EXTRACT
§ §

- Born: Julie Disalvatore March 5, 1966 Plymouth, Massachusetts, U.S.
- Died: August 24, 2017 (aged 51) Sherman Oaks, California, U.S.
- Occupation: Film director
- Known for: Shelter

= J. D. Disalvatore =

American film director

Julie "J. D." Disalvatore (March 5, 1966 – August 24, 2017) was an American LGBT film and television producer/director and gay rights activist. She was openly lesbian.

==Career==
Disalvatore's credits include the award-winning Shelter (2007), Eating Out 2 (2006), A Marine Story (2010) Gay Propaganda and Elena Undone. In addition to producing LGBT films, she had also written extensively about LGBT film for outlets including Clout, Curve, GayWired.com, PlanetOut.com Gay.com, QTMagazine, POWER UP and here! online in addition to her daily blog on Gay and Lesbian entertainment.

§ §

WHAT IS REQUIRED
Copy out the entire J. D. Disalvatore profile word for word. Rely only on the J. D. Disalvatore profile for what it says.

§ §

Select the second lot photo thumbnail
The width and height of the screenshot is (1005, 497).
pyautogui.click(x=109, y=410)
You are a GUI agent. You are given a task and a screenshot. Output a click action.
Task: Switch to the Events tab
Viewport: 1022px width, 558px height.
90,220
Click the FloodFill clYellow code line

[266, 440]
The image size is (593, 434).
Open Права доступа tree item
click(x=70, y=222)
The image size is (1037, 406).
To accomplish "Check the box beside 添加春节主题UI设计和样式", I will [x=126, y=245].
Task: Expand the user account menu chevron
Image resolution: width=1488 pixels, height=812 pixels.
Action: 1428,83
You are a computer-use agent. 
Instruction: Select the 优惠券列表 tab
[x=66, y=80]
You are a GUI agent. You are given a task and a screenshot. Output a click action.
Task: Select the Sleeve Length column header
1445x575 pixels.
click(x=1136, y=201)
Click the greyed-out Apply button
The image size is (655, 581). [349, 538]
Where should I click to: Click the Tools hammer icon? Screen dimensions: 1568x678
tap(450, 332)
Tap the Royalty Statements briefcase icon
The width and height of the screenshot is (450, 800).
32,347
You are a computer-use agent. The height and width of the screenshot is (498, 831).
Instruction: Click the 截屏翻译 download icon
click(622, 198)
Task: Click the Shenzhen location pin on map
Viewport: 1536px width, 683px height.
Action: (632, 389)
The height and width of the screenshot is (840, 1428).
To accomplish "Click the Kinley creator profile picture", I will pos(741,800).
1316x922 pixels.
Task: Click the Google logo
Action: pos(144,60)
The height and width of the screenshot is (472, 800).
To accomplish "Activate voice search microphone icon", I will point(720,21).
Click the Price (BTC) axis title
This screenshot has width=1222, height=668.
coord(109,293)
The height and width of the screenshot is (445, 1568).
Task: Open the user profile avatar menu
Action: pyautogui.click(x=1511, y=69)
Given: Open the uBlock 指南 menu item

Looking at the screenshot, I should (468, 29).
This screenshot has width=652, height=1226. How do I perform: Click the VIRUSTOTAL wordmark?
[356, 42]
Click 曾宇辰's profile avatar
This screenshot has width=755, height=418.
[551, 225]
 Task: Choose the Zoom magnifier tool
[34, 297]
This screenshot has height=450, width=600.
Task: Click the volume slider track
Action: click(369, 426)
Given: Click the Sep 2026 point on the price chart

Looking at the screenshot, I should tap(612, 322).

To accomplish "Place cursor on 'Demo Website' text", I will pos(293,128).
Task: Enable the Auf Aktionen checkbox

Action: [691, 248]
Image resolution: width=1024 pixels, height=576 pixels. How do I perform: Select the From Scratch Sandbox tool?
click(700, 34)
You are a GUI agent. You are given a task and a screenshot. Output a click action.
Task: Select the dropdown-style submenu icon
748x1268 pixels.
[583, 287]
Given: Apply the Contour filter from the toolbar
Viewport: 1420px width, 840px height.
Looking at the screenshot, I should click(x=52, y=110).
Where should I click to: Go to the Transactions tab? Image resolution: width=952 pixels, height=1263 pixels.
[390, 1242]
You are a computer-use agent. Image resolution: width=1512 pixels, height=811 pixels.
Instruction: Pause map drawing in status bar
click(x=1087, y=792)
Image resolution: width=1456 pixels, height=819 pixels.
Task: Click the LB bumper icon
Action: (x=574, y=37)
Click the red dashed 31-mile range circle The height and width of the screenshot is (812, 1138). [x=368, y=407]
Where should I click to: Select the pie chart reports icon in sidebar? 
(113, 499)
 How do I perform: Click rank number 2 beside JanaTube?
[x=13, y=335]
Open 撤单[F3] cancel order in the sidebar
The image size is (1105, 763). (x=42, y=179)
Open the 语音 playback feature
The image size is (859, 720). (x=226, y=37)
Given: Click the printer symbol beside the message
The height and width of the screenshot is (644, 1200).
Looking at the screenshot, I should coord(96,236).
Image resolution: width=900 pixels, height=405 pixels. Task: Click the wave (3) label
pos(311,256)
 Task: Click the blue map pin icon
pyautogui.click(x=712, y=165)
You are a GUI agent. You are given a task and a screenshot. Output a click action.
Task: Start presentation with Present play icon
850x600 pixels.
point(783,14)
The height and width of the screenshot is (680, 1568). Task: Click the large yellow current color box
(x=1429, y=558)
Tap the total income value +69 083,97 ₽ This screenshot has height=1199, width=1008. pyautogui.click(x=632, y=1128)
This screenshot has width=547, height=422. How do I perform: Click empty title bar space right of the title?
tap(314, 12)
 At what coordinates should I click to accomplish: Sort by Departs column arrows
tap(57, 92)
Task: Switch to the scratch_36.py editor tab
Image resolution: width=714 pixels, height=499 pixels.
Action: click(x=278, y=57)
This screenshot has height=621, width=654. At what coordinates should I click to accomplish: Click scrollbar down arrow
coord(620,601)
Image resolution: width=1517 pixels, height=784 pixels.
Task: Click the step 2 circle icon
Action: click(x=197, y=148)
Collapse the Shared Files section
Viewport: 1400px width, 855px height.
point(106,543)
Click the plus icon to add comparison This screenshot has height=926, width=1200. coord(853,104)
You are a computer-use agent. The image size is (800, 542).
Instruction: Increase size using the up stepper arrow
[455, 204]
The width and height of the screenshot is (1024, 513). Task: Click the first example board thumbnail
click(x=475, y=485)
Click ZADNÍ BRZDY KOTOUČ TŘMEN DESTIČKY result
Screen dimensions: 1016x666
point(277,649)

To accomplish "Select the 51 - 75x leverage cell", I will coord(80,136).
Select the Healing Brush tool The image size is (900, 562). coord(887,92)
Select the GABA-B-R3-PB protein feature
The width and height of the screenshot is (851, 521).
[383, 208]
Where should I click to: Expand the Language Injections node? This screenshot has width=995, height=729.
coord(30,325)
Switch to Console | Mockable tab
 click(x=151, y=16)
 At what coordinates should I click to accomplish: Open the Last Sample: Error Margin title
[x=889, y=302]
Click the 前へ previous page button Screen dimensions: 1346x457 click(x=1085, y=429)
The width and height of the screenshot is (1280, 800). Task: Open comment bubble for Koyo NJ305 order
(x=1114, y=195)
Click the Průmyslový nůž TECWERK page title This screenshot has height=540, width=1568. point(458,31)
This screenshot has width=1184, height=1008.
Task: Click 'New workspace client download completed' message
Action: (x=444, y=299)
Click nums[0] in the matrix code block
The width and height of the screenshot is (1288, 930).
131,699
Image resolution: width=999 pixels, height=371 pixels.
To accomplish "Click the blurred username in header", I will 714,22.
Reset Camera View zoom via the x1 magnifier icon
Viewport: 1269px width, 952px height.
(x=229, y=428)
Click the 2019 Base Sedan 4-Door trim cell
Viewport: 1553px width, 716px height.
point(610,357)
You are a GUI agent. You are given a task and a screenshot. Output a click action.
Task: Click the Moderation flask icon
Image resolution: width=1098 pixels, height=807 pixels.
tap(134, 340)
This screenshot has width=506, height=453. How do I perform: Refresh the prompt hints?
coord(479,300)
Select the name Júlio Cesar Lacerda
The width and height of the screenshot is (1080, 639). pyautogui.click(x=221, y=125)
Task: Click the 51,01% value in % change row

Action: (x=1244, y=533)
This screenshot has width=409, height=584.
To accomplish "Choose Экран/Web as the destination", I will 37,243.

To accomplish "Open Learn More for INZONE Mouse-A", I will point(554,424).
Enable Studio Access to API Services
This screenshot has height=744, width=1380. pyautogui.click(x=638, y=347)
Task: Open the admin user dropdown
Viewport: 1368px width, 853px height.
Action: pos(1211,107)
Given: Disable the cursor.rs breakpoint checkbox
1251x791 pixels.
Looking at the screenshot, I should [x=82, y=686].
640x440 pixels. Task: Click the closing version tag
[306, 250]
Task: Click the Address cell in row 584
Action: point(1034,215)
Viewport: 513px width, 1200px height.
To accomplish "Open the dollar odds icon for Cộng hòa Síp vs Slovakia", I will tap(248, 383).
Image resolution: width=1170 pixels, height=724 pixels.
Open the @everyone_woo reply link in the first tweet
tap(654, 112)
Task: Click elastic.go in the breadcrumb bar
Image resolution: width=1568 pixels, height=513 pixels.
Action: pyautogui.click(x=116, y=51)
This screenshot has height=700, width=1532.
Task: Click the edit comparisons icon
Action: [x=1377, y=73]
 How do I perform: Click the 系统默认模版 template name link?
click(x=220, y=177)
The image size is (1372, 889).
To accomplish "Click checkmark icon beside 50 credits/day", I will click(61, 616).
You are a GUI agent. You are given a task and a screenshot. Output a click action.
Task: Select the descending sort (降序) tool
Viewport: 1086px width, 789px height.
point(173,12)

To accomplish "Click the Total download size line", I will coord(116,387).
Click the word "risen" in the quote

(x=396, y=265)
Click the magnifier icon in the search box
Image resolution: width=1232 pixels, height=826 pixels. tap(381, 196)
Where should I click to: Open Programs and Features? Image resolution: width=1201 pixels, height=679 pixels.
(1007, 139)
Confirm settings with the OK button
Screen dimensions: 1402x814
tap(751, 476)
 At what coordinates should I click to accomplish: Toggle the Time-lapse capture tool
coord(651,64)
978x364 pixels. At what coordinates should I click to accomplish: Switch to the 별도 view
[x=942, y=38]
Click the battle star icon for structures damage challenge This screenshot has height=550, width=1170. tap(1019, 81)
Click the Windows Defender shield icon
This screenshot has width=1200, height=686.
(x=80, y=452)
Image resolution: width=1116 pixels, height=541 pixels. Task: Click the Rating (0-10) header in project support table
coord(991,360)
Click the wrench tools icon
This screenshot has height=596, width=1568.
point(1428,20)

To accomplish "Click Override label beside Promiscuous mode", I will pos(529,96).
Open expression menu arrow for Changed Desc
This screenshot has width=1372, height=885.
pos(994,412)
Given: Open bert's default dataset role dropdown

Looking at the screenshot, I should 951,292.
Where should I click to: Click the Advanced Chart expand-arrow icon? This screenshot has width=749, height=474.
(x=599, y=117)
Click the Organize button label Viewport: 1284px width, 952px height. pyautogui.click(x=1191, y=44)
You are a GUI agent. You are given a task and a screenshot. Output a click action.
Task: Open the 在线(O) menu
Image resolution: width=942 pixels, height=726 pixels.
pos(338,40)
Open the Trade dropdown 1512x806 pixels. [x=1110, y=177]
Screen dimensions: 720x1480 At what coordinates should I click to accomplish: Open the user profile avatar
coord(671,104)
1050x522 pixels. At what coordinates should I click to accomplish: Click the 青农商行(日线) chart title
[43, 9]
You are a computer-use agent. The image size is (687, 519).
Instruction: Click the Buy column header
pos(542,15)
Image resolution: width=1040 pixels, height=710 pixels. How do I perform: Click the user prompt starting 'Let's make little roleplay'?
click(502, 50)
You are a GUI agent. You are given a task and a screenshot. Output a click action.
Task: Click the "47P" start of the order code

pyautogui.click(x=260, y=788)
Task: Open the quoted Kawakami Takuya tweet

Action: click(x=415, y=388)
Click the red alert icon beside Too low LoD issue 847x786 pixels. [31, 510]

§ §

OUTPUT
- Born: Julie Disalvatore March 5, 1966 Plymouth, Massachusetts, U.S.
- Died: August 24, 2017 (aged 51) Sherman Oaks, California, U.S.
- Occupation: Film director
- Known for: Shelter

= J. D. Disalvatore =

American film director

Julie "J. D." Disalvatore (March 5, 1966 – August 24, 2017) was an American LGBT film and television producer/director and gay rights activist. She was openly lesbian.

==Career==
Disalvatore's credits include the award-winning Shelter (2007), Eating Out 2 (2006), A Marine Story (2010) Gay Propaganda and Elena Undone. In addition to producing LGBT films, she had also written extensively about LGBT film for outlets including Clout, Curve, GayWired.com, PlanetOut.com Gay.com, QTMagazine, POWER UP and here! online in addition to her daily blog on Gay and Lesbian entertainment.